--- start RECORDS TO PROCESS ---

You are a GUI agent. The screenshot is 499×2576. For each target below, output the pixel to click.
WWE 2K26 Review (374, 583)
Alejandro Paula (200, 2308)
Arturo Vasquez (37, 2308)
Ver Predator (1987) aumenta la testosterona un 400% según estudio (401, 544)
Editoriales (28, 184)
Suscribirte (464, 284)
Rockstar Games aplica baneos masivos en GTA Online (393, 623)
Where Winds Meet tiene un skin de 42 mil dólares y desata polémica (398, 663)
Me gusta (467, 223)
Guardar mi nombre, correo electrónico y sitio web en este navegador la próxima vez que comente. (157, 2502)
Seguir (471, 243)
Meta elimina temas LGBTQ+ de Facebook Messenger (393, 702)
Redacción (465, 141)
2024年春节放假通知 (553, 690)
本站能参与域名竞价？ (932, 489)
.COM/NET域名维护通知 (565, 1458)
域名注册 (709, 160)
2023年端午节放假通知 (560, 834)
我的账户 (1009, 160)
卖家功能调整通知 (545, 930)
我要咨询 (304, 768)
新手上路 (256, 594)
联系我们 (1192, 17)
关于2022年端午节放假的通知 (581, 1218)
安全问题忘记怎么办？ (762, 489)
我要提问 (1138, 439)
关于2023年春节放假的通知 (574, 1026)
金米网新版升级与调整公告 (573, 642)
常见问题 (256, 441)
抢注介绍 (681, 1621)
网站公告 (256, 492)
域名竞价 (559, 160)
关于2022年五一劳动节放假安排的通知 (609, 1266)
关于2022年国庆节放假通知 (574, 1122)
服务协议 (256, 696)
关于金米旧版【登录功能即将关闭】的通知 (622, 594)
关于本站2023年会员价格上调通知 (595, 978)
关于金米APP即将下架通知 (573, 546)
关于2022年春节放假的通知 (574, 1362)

--- end RECORDS TO PROCESS ---

WORK TO DO:
Please repeat the records word for word, starting at the line that contains "安全问题忘记怎么办？ (762, 489)" and ending with the last line of the records.

RESPONSE:
安全问题忘记怎么办？ (762, 489)
我要提问 (1138, 439)
关于2023年春节放假的通知 (574, 1026)
金米网新版升级与调整公告 (573, 642)
常见问题 (256, 441)
抢注介绍 (681, 1621)
网站公告 (256, 492)
域名竞价 (559, 160)
关于2022年五一劳动节放假安排的通知 (609, 1266)
关于2022年国庆节放假通知 (574, 1122)
服务协议 (256, 696)
关于金米旧版【登录功能即将关闭】的通知 (622, 594)
关于本站2023年会员价格上调通知 (595, 978)
关于金米APP即将下架通知 (573, 546)
关于2022年春节放假的通知 (574, 1362)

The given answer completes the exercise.